▸ Your assignment: Take the material from the line containing "The height and" through the end, and swap "GUI agent" for "interface agent". Give those lines again with everything else unchanged.

[Records from a data source]
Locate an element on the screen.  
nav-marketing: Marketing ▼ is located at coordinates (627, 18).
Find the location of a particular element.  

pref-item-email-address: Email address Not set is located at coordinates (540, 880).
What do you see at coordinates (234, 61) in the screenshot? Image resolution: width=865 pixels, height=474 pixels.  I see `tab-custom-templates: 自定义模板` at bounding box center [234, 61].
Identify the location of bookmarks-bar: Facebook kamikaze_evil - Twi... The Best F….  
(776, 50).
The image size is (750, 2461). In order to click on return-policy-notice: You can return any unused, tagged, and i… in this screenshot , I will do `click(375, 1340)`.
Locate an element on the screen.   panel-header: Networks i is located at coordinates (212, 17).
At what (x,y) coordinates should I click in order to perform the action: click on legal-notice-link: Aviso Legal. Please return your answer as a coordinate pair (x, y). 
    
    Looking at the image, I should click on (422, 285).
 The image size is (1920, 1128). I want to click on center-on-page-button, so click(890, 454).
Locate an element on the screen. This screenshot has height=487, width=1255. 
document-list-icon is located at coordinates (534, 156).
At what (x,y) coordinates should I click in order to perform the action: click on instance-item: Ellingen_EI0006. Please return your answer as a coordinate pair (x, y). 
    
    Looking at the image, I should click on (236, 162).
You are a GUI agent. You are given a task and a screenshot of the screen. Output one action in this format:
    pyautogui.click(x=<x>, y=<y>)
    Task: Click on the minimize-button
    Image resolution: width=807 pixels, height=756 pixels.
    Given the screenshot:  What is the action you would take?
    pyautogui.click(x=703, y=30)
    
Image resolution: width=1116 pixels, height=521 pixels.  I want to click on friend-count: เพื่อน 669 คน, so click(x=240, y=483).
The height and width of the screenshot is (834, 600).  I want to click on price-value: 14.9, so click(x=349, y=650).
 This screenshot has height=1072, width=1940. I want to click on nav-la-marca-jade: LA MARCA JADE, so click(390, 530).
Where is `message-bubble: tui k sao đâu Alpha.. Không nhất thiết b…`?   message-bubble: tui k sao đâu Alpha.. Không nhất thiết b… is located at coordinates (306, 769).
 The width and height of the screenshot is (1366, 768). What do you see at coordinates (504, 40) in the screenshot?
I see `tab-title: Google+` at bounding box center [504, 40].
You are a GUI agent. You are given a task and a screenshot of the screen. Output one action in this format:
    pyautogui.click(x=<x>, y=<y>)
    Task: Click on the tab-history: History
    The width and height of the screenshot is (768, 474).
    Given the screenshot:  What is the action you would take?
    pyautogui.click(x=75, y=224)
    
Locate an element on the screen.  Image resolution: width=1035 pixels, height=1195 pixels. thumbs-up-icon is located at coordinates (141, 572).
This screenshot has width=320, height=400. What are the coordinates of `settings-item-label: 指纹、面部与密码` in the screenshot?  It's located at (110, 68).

▸ Task solution:
The height and width of the screenshot is (834, 600).  I want to click on price-value: 14.9, so click(x=349, y=650).
 This screenshot has height=1072, width=1940. I want to click on nav-la-marca-jade: LA MARCA JADE, so click(390, 530).
Where is `message-bubble: tui k sao đâu Alpha.. Không nhất thiết b…`?   message-bubble: tui k sao đâu Alpha.. Không nhất thiết b… is located at coordinates (306, 769).
 The width and height of the screenshot is (1366, 768). What do you see at coordinates (504, 40) in the screenshot?
I see `tab-title: Google+` at bounding box center [504, 40].
You are a interface agent. You are given a task and a screenshot of the screen. Output one action in this format:
    pyautogui.click(x=<x>, y=<y>)
    Task: Click on the tab-history: History
    The width and height of the screenshot is (768, 474).
    Given the screenshot:  What is the action you would take?
    pyautogui.click(x=75, y=224)
    
Locate an element on the screen.  Image resolution: width=1035 pixels, height=1195 pixels. thumbs-up-icon is located at coordinates (141, 572).
This screenshot has width=320, height=400. What are the coordinates of `settings-item-label: 指纹、面部与密码` in the screenshot?  It's located at (110, 68).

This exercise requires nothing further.